Fraternité en tension entre le Maroc et le Sénégal : l’impact de la can
fraternité en tension entre le Maroc et le Sénégal : l’impact de la can
Arriver à Dakar avec une certaine méfiance n’était pas anodin. La Coupe d’Afrique des nations (CAN) a laissé des traces si profondes qu’elle influence désormais les relations entre le Maroc et le Sénégal. Une finale controversée a suffi à raviver des tensions que beaucoup pensaient enterrées.

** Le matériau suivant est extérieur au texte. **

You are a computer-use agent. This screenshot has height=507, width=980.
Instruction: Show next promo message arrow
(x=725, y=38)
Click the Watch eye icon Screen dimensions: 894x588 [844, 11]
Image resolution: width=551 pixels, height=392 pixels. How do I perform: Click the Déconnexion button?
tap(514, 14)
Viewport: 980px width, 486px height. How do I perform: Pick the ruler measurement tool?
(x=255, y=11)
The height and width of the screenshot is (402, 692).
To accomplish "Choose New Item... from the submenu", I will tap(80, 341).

quand le sport divise : les conséquences d’un match
Amadou, un chauffeur de taxi dakarois d’une cinquantaine d’années, abordait la conversation avec un sourire chaleureux. Pourtant, en découvrant mon origine marocaine, son ton a changé. Malgré ses propos courtois, sa phrase « Malgré tout, le Sénégal et le Maroc sont frères… » résonnait comme un aveu : et si cette fraternité n’était plus qu’un lointain souvenir ?

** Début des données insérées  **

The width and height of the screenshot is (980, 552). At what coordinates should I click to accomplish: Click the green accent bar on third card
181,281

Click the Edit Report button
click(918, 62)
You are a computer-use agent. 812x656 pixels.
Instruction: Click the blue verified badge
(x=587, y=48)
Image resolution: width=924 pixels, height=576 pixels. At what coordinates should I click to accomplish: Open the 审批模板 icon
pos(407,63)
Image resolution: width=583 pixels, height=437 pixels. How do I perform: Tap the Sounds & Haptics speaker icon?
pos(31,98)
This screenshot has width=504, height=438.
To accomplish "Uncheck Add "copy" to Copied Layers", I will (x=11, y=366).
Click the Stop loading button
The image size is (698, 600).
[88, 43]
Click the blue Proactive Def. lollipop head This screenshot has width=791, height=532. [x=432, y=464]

Un simple match de football peut-il donc fissurer des décennies d’amitié ? Ou n’a-t-il été que le déclencheur d’un malaise latent ? La question reste en suspens, mais une chose est sûre : la CAN est devenue le symbole d’une relation désormais teintée de mécontentement et de frustration.
des tensions qui s’immiscent dans le quotidien
Dans les ruelles animées du Plateau, au cœur de Dakar, les échanges commerciaux reflètent cette ambiance tendue. Négocier le prix d’un tissu local devient un exercice périlleux. Un commerçant annonce un tarif de 13 000 XOF le mètre. Après plusieurs ajustements, l’argument « Nous sommes vos frères du Maroc ! » est lancé. Mais cette fois, il ne fonctionne pas. La réponse fuse : « Ah, si c’est le Maroc, alors c’est 20 000 XOF ! ».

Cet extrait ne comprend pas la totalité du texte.